• [Work to do]: Substitute "shares" for "reposts" in everything from the line containing "You are a computer-use agent. The image size is (511, 512)." down to the line containing "Looking at the screenshot, I should tap(410, 789).". Give back only those lines, with everything else unchanged.

• [Word and element pointing entries]:
● ● ● ●
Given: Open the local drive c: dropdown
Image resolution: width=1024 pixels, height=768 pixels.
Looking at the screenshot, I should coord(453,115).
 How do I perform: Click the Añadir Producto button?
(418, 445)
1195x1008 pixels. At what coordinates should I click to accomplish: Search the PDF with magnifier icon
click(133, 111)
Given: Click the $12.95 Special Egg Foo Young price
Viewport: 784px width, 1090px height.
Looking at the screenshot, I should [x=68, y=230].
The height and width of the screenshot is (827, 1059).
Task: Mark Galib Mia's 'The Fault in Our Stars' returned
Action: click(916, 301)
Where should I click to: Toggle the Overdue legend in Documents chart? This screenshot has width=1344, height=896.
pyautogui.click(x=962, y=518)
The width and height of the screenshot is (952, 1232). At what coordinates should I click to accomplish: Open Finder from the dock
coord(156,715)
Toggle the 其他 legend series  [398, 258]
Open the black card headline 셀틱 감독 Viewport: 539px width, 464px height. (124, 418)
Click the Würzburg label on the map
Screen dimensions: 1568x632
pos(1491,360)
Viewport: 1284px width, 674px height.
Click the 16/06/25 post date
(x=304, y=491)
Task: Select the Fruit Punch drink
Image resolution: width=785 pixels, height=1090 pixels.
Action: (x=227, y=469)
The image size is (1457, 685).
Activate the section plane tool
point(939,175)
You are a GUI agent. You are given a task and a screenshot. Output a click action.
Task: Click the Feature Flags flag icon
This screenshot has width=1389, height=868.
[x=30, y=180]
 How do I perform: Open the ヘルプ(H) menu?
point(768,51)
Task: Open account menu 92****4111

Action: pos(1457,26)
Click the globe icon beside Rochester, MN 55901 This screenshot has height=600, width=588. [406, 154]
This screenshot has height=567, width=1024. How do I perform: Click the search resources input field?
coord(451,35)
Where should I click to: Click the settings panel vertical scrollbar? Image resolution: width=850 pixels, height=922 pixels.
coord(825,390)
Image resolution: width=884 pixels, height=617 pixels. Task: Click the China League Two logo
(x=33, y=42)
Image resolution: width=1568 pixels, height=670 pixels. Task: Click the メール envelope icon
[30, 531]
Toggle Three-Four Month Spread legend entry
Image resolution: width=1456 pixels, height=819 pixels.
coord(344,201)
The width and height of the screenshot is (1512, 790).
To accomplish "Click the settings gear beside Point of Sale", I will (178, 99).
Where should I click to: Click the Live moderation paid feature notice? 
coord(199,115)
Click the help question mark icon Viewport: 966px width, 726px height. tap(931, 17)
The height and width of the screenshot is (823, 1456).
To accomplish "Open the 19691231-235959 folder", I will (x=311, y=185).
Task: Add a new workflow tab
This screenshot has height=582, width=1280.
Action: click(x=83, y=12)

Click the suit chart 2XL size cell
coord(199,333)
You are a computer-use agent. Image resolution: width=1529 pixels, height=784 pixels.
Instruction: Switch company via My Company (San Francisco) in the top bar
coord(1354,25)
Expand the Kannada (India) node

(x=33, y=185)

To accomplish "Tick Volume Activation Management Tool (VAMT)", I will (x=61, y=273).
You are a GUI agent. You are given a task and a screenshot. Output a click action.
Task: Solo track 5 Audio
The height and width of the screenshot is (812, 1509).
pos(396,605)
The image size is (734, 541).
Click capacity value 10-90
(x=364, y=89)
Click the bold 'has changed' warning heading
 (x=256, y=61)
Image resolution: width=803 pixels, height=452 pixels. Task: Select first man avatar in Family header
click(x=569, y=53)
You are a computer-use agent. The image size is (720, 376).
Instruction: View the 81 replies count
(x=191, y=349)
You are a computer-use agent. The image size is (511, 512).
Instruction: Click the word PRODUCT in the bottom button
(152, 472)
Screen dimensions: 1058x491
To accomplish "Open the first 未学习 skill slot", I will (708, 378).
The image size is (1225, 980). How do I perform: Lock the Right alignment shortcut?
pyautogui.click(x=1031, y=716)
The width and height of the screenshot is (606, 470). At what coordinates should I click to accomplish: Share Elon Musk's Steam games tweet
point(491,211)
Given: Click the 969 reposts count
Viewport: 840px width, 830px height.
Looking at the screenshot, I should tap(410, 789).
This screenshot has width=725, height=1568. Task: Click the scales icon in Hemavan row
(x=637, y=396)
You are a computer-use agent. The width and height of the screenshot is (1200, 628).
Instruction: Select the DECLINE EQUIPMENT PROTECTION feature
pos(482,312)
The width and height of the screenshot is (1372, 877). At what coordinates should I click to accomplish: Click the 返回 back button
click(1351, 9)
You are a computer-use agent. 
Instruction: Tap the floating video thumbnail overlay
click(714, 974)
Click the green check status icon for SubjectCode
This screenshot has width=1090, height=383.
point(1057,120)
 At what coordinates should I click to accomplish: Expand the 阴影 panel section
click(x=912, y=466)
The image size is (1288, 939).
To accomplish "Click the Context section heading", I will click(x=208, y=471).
● ● ● ●
• [Expected output]:
You are a computer-use agent. The image size is (511, 512).
Instruction: Click the word PRODUCT in the bottom button
(152, 472)
Screen dimensions: 1058x491
To accomplish "Open the first 未学习 skill slot", I will (708, 378).
The image size is (1225, 980). How do I perform: Lock the Right alignment shortcut?
pyautogui.click(x=1031, y=716)
The width and height of the screenshot is (606, 470). At what coordinates should I click to accomplish: Share Elon Musk's Steam games tweet
point(491,211)
Given: Click the 969 shares count
Viewport: 840px width, 830px height.
Looking at the screenshot, I should tap(410, 789).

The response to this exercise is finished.